§ **WORK TO BE COMPLETED**
Leave out the pictures, and reproduce exactly the lines from the line containing "Image resolution: width=970" through the final line of the entries.

§ **PROVIDED RECORDS**
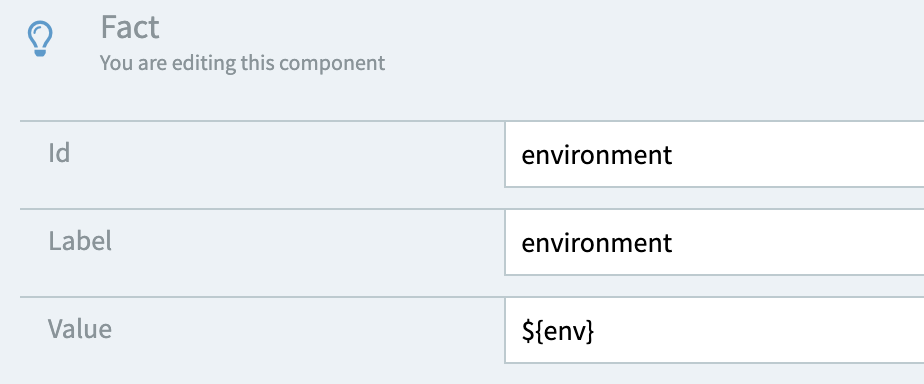The width and height of the screenshot is (924, 384).
Task: Click "You are editing this component" subtitle
Action: coord(242,62)
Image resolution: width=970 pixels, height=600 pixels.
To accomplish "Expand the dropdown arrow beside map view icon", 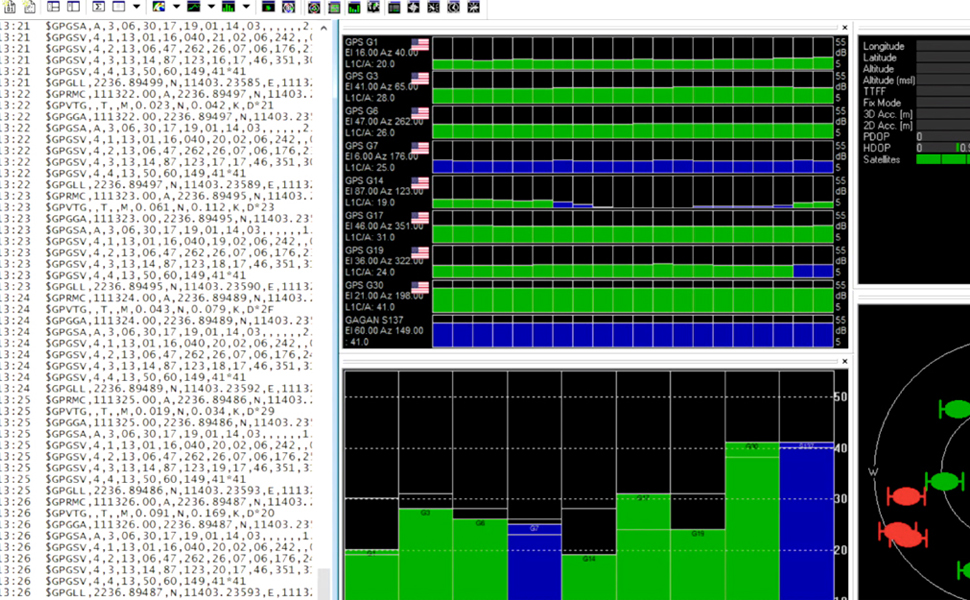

§ **EXPECTED ANSWER**
Image resolution: width=970 pixels, height=600 pixels.
To accomplish "Expand the dropdown arrow beside map view icon", 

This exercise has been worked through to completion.